In the best case failure scenario, this sort of mistake will lead to convergence times depending on IGP timers, rather than interface state.  In the worst case scenario, you might find a subnet split into separate broadcast domains between two L3 switches, with both of them advertising the subnet into your IGP.  Not good.  Know the whole L2 topology for every VLAN.

VTP Pruning
I found the other problem more interesting, probably because I wasn't completely sure what to expect. It's something I've only seen done once:  I had a customer who deliberately ran every trunk without a 'switchport trunk allowed vlan' statement.  The customer allowed all 4094 VLANs onto every trunk, and relied on VTP pruning to remove the "extra" VLANs from trunks where they weren't needed.

The VTP pruning mostly* worked.  If only one access switch needed vlan 100, 'show int trunk' revealed that each distribution switch was only forwarding vlan 100 on two interfaces:

  • The downlink to the closet switch
  • The crosslink to the other distribution switch

Great, right?  Broadcast frames don't get forwarded to places they're not needed.  That's the whole point of VTP pruning.

VTP pruning does not, however, make any promises about quick convergence times.  So what about VLAN 99, which is a /30 routed link to the core, and consists of a single access port?

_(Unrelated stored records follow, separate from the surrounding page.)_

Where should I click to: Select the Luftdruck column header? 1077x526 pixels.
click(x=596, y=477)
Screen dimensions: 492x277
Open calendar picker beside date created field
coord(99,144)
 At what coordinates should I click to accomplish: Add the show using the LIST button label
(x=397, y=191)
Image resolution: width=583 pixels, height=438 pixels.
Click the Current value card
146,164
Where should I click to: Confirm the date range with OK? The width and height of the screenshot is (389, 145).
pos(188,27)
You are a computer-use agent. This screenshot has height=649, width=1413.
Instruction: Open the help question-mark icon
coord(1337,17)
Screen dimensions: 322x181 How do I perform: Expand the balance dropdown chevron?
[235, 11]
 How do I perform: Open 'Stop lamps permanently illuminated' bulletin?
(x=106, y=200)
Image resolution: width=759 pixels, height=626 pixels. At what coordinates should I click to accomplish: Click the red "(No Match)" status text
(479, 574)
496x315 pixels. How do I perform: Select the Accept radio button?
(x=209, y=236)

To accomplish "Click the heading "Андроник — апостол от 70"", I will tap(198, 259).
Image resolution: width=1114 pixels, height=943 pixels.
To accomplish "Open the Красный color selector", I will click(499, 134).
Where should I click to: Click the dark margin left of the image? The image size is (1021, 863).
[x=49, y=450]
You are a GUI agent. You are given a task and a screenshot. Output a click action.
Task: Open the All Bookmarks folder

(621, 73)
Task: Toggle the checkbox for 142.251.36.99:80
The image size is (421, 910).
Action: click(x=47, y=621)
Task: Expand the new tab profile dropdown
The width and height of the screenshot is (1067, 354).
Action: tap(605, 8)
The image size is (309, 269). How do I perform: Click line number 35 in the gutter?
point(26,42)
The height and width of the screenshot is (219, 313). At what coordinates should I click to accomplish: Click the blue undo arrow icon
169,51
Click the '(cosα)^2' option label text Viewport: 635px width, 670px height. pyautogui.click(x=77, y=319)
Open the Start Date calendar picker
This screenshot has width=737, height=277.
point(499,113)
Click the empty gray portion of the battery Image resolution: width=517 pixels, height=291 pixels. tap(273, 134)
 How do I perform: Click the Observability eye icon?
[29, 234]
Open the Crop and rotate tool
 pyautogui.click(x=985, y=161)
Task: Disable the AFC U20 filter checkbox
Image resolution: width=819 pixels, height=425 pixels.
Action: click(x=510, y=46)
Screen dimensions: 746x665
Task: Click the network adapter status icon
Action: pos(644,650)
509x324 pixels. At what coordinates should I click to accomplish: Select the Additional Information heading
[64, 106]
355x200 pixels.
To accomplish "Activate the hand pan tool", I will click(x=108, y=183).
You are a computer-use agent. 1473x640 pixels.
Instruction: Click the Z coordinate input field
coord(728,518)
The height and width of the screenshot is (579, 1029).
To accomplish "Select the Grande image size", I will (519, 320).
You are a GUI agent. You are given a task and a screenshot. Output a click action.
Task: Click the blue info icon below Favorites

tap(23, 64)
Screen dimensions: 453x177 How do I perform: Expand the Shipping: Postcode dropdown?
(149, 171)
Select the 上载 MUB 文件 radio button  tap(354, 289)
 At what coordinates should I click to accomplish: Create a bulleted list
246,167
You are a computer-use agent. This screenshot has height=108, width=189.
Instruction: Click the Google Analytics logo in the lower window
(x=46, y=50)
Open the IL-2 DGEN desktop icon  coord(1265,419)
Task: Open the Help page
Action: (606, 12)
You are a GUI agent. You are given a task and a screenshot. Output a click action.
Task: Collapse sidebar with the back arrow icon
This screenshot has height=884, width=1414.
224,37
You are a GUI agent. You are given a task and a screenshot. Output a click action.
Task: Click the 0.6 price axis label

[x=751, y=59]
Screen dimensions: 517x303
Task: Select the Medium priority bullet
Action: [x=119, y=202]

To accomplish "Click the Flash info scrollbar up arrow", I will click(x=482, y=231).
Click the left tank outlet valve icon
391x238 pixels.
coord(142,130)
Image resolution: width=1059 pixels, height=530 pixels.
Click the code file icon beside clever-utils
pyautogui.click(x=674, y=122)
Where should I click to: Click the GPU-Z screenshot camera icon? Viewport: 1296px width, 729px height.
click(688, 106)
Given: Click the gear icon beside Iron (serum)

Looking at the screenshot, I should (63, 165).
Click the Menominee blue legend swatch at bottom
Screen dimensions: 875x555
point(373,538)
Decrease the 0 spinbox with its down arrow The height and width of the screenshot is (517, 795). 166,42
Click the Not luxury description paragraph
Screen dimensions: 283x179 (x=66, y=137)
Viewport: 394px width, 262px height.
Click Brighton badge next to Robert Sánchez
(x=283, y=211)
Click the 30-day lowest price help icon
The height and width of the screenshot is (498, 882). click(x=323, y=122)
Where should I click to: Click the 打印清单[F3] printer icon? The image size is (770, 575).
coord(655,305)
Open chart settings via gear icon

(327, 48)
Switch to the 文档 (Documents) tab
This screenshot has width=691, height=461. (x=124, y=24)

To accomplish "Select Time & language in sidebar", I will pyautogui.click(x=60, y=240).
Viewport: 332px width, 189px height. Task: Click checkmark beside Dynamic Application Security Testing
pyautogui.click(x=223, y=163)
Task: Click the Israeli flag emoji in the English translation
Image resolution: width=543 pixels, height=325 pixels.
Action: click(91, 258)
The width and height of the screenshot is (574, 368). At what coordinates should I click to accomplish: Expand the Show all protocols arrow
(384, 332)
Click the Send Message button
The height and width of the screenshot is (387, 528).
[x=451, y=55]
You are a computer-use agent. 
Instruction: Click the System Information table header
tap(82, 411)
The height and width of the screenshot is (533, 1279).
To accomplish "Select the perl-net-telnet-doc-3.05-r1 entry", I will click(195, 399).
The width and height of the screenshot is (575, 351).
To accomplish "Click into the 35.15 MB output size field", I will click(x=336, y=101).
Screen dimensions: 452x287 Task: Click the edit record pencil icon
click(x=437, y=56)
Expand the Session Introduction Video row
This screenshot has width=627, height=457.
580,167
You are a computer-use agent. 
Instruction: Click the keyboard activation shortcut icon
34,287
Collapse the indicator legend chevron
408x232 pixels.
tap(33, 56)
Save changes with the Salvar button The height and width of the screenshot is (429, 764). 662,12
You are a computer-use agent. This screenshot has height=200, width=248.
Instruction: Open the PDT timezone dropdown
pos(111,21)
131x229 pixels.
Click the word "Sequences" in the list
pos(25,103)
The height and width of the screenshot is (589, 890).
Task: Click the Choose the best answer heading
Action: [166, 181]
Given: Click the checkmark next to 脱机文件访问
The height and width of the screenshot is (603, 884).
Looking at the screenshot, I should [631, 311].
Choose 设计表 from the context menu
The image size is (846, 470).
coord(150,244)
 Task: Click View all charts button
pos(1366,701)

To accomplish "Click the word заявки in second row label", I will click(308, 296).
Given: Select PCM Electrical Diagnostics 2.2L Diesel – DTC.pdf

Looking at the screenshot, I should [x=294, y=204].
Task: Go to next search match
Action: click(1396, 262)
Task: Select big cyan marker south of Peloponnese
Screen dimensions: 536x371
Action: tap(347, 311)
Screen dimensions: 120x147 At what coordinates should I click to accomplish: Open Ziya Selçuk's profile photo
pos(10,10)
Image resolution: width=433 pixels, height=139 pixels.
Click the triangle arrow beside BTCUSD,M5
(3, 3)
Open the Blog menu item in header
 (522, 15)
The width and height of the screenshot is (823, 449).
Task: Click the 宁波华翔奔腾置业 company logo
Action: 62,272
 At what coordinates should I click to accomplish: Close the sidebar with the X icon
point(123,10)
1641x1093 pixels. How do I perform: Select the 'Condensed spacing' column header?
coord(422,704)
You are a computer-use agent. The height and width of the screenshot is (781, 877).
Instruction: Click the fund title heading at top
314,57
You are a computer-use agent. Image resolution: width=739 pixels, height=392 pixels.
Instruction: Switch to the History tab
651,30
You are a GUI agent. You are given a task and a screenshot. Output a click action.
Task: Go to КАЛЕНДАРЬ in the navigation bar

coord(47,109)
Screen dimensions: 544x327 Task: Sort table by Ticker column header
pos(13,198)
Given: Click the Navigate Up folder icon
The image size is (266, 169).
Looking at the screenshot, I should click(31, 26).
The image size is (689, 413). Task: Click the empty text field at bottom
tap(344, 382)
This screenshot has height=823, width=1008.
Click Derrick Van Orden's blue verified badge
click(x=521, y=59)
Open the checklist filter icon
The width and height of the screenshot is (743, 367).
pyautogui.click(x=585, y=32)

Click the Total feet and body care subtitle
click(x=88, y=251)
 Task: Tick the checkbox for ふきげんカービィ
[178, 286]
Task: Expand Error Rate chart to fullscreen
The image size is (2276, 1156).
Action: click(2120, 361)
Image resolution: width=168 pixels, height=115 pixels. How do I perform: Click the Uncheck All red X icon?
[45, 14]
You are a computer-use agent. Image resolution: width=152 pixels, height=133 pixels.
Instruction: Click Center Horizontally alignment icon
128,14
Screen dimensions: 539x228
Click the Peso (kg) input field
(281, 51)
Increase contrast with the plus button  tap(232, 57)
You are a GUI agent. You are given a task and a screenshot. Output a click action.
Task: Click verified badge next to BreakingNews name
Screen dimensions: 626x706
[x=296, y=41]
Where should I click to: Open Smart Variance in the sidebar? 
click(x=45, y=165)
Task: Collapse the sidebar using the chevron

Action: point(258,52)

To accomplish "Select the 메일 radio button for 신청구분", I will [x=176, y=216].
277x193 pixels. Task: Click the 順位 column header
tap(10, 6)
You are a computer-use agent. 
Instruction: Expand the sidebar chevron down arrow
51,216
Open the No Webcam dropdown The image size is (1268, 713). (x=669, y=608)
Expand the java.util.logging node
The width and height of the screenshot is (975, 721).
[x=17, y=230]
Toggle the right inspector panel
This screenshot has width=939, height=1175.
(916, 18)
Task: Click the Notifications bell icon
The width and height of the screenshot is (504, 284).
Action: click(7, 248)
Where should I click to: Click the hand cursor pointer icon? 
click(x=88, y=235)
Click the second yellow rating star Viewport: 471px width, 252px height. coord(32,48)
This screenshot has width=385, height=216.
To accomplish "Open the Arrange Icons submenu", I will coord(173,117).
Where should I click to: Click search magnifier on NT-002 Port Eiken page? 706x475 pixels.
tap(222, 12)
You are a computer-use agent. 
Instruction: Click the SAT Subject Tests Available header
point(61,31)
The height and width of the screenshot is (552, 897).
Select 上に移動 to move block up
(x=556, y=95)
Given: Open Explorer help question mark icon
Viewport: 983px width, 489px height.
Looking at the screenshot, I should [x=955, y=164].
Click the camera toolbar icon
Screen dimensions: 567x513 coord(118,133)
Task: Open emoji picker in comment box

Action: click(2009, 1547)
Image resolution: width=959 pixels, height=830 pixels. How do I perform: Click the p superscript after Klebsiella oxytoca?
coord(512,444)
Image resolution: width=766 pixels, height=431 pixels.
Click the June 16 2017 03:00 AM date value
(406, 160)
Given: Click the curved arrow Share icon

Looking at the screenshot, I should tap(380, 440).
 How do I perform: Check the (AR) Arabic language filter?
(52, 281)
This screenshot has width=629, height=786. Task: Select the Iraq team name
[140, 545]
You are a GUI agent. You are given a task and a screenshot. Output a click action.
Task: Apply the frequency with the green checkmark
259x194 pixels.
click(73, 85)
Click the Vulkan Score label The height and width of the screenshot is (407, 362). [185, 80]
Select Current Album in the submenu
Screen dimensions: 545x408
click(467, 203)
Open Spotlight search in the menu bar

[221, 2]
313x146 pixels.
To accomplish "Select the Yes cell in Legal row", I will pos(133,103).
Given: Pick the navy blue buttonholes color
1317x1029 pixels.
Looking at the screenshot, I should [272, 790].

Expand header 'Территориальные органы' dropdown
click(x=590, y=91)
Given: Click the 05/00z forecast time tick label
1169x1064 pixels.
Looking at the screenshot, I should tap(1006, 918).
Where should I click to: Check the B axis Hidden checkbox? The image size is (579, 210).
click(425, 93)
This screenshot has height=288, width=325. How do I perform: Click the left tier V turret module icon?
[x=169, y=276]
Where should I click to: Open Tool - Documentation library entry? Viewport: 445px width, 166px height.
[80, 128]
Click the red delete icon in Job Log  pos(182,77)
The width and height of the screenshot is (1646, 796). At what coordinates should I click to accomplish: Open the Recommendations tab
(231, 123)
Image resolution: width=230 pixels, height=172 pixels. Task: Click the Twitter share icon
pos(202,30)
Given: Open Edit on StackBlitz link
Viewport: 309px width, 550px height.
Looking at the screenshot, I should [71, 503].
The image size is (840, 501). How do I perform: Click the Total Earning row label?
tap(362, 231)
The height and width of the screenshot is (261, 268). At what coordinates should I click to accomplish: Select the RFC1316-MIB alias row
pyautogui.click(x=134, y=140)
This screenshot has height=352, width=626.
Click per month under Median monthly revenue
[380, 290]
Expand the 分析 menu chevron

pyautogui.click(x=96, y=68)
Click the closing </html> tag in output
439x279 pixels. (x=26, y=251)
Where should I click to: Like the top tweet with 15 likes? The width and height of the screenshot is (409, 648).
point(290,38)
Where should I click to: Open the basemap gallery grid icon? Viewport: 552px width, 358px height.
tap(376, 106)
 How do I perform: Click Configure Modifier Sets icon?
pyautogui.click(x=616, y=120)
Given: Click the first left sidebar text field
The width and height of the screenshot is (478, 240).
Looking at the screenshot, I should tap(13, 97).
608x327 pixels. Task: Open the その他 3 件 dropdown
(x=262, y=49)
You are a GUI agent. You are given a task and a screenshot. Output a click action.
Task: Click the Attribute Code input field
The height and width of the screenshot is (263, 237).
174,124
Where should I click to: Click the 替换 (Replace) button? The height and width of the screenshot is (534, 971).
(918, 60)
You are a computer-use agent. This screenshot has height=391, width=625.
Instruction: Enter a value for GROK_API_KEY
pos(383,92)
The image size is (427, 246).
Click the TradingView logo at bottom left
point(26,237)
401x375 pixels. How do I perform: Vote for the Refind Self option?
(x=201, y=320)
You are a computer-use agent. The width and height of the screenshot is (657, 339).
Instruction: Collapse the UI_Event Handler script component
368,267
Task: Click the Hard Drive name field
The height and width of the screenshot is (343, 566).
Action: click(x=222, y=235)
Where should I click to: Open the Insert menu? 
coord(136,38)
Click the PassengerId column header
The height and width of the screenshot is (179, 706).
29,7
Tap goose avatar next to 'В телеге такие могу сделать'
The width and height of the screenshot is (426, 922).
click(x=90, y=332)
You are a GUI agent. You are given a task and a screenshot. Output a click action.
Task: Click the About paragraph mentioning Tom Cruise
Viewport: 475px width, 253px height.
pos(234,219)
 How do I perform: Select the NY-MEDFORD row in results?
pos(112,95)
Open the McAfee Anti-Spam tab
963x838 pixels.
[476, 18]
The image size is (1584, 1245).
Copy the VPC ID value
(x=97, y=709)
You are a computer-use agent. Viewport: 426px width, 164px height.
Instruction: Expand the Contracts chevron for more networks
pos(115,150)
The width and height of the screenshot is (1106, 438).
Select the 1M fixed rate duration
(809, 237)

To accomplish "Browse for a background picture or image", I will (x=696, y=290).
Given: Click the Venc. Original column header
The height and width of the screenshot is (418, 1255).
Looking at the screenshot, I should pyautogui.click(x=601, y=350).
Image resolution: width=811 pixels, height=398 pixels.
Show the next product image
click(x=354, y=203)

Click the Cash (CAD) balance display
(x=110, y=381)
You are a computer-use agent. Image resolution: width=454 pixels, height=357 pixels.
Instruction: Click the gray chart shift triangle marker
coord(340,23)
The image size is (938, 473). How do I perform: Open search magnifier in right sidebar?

I labbed it up to find out.

The SVI is up:
Rack2-3550#sho ip int brief | inclu Vlan99
Vlan99                 192.168.99.1    YES manual up                    up      

There's just a single access port assigned to VLAN 99:
Rack2-3550#sho int status | inclu 99
Fa0/12    routed link to core     connected    99         a-half   a-10 10/100BaseTX

VLAN 99 is not forwarding on any trunk links, even through it's allowed there:
Rack2-3550#sho int trunk  

Port        Mode             Encapsulation  Status        Native vlan
Gi0/1       on               802.1q         trunking      1
Gi0/2       on               802.1q         trunking      1

Port        Vlans allowed on trunk
Gi0/1       10-14,99  <- Allowed on Gi0/1
Gi0/2       11-14,99  <- Allowed on Gi0/2

Port        Vlans allowed and active in management domain
Gi0/1       10-14,99  <- Allowed and active on Gi0/1
Gi0/2       11-14,99  <- Allowed and active on Gi0/2

Port        Vlans in spanning tree forwarding state and not pruned
Gi0/1       10-14   <- Pruned from Gi0/1
Gi0/2       none    <- Pruned from (and blocking on) Gi0/2


VLAN 99 effectively consists of a single access port.  What will happen to the SVI if I shut down that port?
Rack2-3550(config)#int fa 0/12
Rack2-3550(config-if)#shut
Rack2-3550(config-if)#do sho ip int br | inclu Vlan99
Vlan99                 192.168.99.1    YES manual up                    up      

Doh!  The SVI survives even through there are now no access ports and no trunks willing to carrying its traffic.  Any routing adjacency established here will survive until the IGP times it out.

This will not be good for your VoIP calls.  Don't do this.


*VTP pruning fell apart wherever non-VTP devices were introduced.  Trunks to vmWare servers, non-Cisco switches and wireless devices weren't able to report their lack of interest in any VLANs.  The result was that these devices and their access switches would up receiving all active VLANs.